University of Massachusetts Amherst

Search Google Appliance

Links

Demographic Dialectal Variation in Social Media and Structured Prediction Models for RNN based Sequence Labeling in Clinical Text

DS Tea
October 24, 4:00pm
Computer Science Building, Room 150/151

**** Please note that this event is on MONDAY rather than DS Tea's typical Tuesday meeting time ****
Where: Computer Science Building Rooms 150 & 151

Speaker: Su Lin Blodgett (MS/PhD student advised by Professor Brendan O'Connor) 
Title: Demographic Dialectal Variation in Social Media: A Case Study of African-American English 
Abstract: Though dialectal language is increasingly abundant on social media, few resources exist for developing NLP tools to handle such language. We conduct a case study of dialectal language in online conversational text by investigating African-American English (AAE) on Twitter. We propose a distantly supervised model to identify AAE-like language from demographics associated with geo-located messages, and we verify that this language follows well-known AAE linguistic phenomena. In addition, we analyze the quality of existing language identification and dependency parsing tools on AAE-like text, demonstrating that they perform poorly on such text compared to text associated with white speakers. We also provide an ensemble classifier for language identification which eliminates this disparity and release a new corpus of tweets containing AAE-like language. 

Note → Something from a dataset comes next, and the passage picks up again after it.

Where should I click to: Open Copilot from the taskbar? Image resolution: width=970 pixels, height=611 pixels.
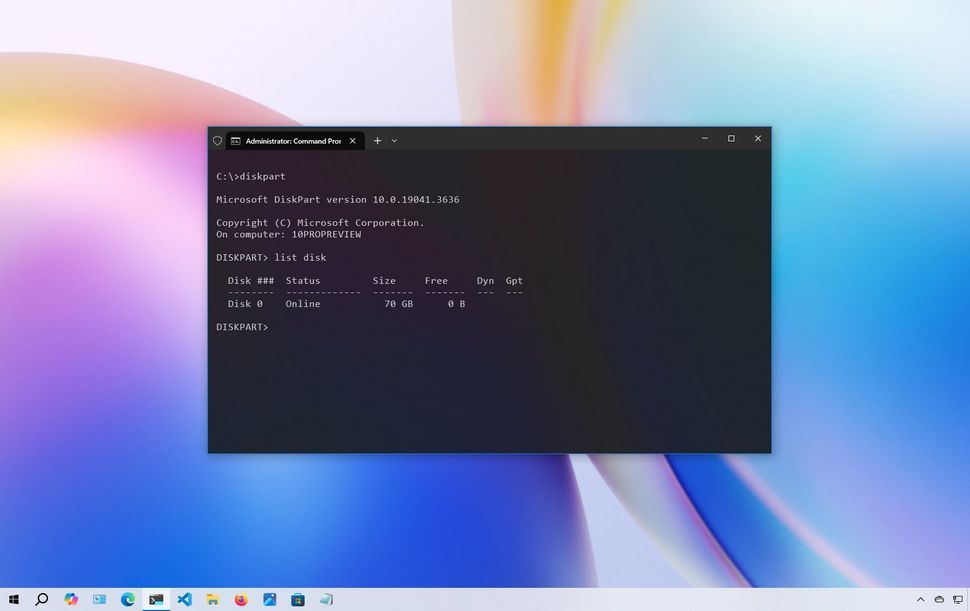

Speaker: Abhyuday Jagannatha (PhD student advised by Professor Hong Yu)
Title: Structured prediction models for RNN based sequence labeling in clinical text
Abstract: Sequence labeling is a widely used method for named entity recognition and information extraction from unstructured natural language data. In clinical domain one major application of sequence labeling involves extraction of medical entities such as medication, indication, and side-effects from Electronic Health Record narratives. Sequence labeling in this domain, presents its own set of challenges and objectives. In this work we experimented with various CRF based structured learning models with Recurrent Neural Networks. We extend the previously studied LSTM-CRF models with explicit modeling of pairwise potentials. We also propose an approximate version of skip-chain CRF inference with RNN potentials. We use these methodologies for structured prediction in order to improve the exact phrase detection of various medical entities.


Speaker Bios:
 
Su Lin Blodgett is a second-year MS/PhD student advised by Dr. Brendan O’Connor in the Statistical Social Language Analysis Lab. Her research explores the use of statistical text analysis to answer social science questions, with a current focus on social media text. Before coming to UMass, she earned a B.A. in mathematics from Wellesley College. 

Abhyuday Jagannatha is a PhD student advised by Dr. Hong Yu in the BioNLP Lab at UMass CS. His work focuses on modeling various learning problems in the domain of natural language understanding, and information extraction. He currently works on Medical Text corpora, using Machine Learning to extract usable structured information from noisy unstructured text and for predictive modeling of patient health.